Even expensive houses flunk fitness test
By Wayne Thompson

Half of all homes may have building defects and maintenance shortcomings, according to a Branz survey of the nation's housing stock.

Before Branz inspectors pointed out shaky foundations, rot-causing ventilation lapses, rising damp in the walls and dangerous decks, 80 per cent of the 565 home-owners in the random survey thought their homes were in good or excellent condition. But inspectors found fault with half of the houses surveyed.

Owners thought their homes were in top condition because they were expensive. The survey also found that houses with long-term owners tended to be in worse condition.

"Perhaps it is a case of owners selling before conditions deteriorate too far, or the urge to renovate and improve one's house wearing off with time," said a spokesman for Branz, a building research and testing consultancy. However, inspectors were impressed by those with the enthusiasm and money to renovate homes built before World War II. After repairs and upgrades, old homes were in the same condition as those 50 years younger and their value was rising with age.

The housing stock improved by 10 per cent since the last survey in 1999. This was thanks to the high level of building activity in both new homes and renovation of older houses. In 1999, Branz found 70 per cent were built before 1970 but this time the figure was 55 per cent. Many of the house defects spotted in previous surveys persist.

Newest houses were the biggest offenders in having inadequate clearance of wall claddings above adjacent ground. This was blamed on trying to get "indoor-outdoor flow" at the expense of good building practice.

"Those must have been '90s houses," said Registered Master Builders Federation chief executive Pieter Burghout. "Today this happens a lot less."

Since the controls arising from the leaky homes problem, owners, designers and builders placed structural integrity before indoor-outdoor flow, he said. Councils were more careful, too, about what passed their building consents process. The Branz survey was also concerned about faults under houses. Many had less than half the subfloor ventilation area required by building standards.

This could lead to timber decay, fungal growth, borer attack, general dampness and corrosion of metal that fastens the house timber to the concrete piles. That is if the fasteners were not already in a poor or serious condition or, as was particularly the case in Auckland, missing. Most bathrooms and kitchens were poorly ventilated to clear steam, which damaged materials and finishes.

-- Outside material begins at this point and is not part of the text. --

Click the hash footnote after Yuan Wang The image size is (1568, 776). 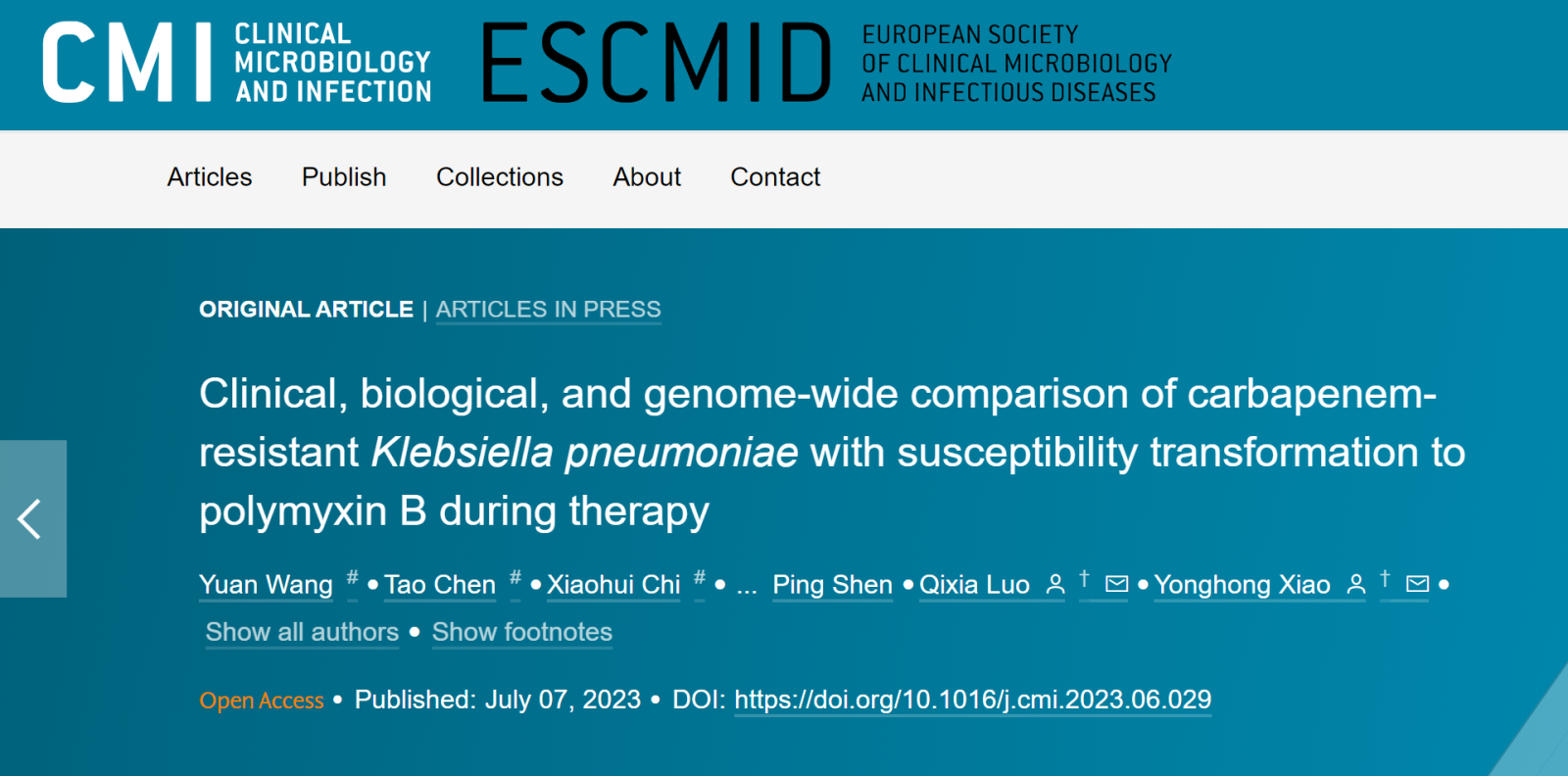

Outdoors, about 70 per cent of deck barriers flunked the building code and half of the hot-water cylinders and header tanks did not have restraints to stop them crashing down in an earthquake.

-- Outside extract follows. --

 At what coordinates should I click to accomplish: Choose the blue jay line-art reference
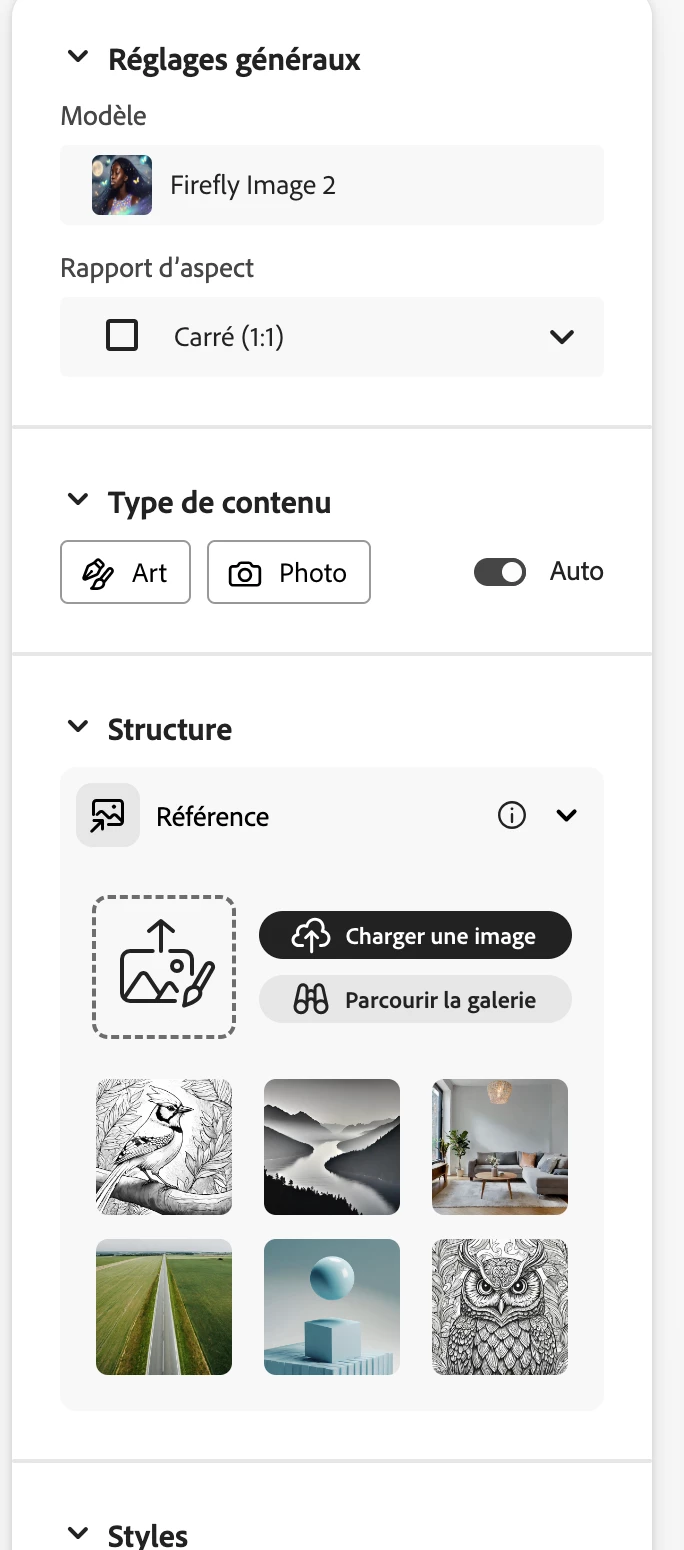click(164, 1147)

On the energy-wasting front, the survey noted ceiling insulation was poor or unsafe in one in 10 homes and that a quarter of hot-water cylinders were of the old inefficient type. Energy Efficiency and Conservation Authority spokesman Robert Tromop said 6 per cent of homes surveyed had no insulation despite grants being available for low-income home owners to get it. About 30 per cent of homes had either partial insulation or insulation that was too thin by today's standards.

Mr Tromop said people could save $100 a year on their power bill if they replaced the inefficient and unwrapped water cylinders installed before 1976.